[Python-Dev] My patches

Nick Coghlan ncoghlan at gmail.com
Fri Oct 31 07:46:26 CET 2008


Paul Moore:
> 3. There's nothing obvious I can do to move an issue forward. Sure, I
>  can make a comment, but that's about it. I'd like something that
> stood a bit more chance of getting noticed (like a status change, or
> maybe a list of people who think this is good to apply, which I can
> add myself to).

Speaking for myself, I rarely spend any time going through the
tracker looking for items I can help handle*. So one of the things I
find *most* helpful is when someone adds me to the nosy list for a
tracker issue, since that will drop an email into my issue tracker
folder with a link straight to the issue.
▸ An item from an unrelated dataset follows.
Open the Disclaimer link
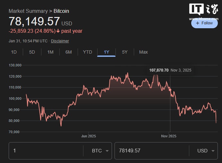 click(x=60, y=41)
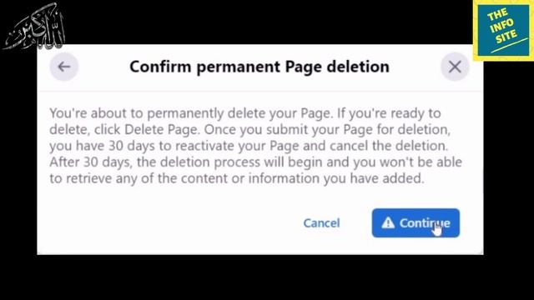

Obviously I'd prefer it if people only did that when I really can help,
but I don't mind getting the occasional misdirected issue if it means
that more problems in my areas of expertise are brought directly to my
attention.

(*I only spend a fairly limited amount of time on python at the moment,
and keeping up with python-dev, python-3000, reviewing the two checkins
list and looking into items that are brought directly to my attention
fills that up pretty well)

Tarek Ziadé wrote:
> Since it is a hard and long process  "to know it all"  in Python, and
>  to become a core developer
> 
> What about having two level of devs ?
> 
> + core developers + standard library developers
> 
> I mean, the standard library could be open ihmo to a wider range of
> people, or maybe even having people specialized in some packages,
> modules, even if they don't know anything about the C apis of the
> core.
> 
> Those "standard library developers" could be blessed to work on 
> specific areas of the standard library and "followed" by a core
> developer that can just make sure everything goes in the right
> direction without having too much extra work for that.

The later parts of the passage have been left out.